Alrededor del pueblo es fácil encontrar fincas cafetaleras como Reserva Azul, donde se pueden recorrer los cultivos, conocer el proceso de producción y participar en catas. También hay varios espacios para disfrutarlo, desde pequeños locales hasta terrazas con vista a la sierra; uno de los imperdibles es Café Restaurante Museo La Época de Oro, ubicado en el centro del pueblo. 

taza de café sobre una mesa con vista a un pueblo
Foto: Cortesía

El pueblito que se esconde entre la sierra y la niebla 

El Pueblo Mágico de Cuetzalan del Progreso es uno de los destinos más bonitos de Puebla. Rodeado por la sierra, el pueblo se extiende entre calles empedradas y pendientes pronunciadas, bordeadas de casas blancas con techos de teja roja que aparecen y desaparecen entre la neblina. Por las mañanas, la bruma cubre casi por completo el paisaje y apenas deja ver el pueblo. Con el paso de las horas, el clima se abre y permite apreciar sus construcciones coloniales, como la Parroquia de San Francisco de Asís, del siglo XVI, y el Santuario de Guadalupe, conocido como la Iglesia de los Jarritos.

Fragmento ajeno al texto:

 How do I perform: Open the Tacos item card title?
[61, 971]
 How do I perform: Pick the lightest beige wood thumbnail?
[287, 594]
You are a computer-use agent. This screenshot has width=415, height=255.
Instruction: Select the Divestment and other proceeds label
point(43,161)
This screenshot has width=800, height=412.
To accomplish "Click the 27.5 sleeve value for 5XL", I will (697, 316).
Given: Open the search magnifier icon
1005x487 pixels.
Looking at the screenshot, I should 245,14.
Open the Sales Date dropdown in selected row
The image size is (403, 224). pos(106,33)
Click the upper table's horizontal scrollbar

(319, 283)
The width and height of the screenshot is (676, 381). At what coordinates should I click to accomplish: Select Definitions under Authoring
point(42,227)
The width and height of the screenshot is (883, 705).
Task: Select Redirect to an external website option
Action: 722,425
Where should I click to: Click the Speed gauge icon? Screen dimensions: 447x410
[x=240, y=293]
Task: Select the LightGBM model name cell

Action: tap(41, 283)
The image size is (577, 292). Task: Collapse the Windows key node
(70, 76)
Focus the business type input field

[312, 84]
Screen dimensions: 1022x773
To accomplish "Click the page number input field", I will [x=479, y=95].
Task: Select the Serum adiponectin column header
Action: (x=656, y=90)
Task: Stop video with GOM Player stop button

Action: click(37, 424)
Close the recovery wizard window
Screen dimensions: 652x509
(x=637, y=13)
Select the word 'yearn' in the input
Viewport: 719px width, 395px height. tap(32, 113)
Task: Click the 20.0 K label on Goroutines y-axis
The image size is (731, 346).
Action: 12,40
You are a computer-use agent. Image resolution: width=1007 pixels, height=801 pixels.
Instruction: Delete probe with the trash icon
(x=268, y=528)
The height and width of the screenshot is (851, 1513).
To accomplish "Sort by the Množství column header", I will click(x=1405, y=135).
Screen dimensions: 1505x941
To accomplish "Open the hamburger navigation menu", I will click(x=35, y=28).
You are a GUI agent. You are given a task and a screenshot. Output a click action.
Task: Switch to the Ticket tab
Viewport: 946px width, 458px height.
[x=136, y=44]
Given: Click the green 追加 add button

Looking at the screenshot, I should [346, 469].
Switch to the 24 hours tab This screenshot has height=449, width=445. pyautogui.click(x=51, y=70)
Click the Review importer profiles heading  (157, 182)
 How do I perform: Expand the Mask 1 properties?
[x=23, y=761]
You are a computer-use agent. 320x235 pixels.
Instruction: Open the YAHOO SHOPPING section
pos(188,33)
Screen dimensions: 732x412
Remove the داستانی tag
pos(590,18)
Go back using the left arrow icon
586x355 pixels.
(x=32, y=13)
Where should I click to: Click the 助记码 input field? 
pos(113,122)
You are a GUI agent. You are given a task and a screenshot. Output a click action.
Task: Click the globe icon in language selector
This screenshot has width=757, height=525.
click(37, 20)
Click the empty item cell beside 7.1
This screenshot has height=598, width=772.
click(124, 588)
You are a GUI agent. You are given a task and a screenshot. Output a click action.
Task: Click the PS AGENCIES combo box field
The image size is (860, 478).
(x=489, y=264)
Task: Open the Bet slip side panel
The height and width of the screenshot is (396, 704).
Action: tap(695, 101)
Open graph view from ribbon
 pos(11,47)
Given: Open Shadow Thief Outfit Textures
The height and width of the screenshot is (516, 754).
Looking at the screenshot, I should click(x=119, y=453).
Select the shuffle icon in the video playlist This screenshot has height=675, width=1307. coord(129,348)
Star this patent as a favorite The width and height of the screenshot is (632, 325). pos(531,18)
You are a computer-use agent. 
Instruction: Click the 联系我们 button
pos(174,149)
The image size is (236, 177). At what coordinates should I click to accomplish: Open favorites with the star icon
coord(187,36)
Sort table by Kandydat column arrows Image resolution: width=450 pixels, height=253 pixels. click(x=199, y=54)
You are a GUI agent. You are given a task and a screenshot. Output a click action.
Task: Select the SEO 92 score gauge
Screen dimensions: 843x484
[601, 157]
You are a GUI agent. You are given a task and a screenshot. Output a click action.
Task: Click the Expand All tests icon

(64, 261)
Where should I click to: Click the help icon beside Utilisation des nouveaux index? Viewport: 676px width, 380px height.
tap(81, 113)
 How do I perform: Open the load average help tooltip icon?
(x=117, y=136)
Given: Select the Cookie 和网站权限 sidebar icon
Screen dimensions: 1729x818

centro histórico del Pueblo Mágico de Cuetzalan
Foto: Cortesía
casa de fachada blanca con techos rojos
Foto: Galdino Hdez

Todo lo que hay qué hacer en Cuetzalan, además de tomar café 

Cuetzalan del Progreso es un destino popular por sus actividades ecoturísticas. Entre sus atractivos destaca la Cascada El Salto, con una caída de aproximadamente 20 metros, ideal para nadar en su poza o refrescarse con la brisa. También se encuentra la Cascadas Las Golondrinas, una cola de caballo de unos 50 metros de altura, donde se realizan actividades como rápel, senderismo y tirolesa. Otro imperdible es Corazón del Bosque, un espacio natural con cascadas que descienden entre formaciones rocosas, ideal para nadar o recorrer a caballo.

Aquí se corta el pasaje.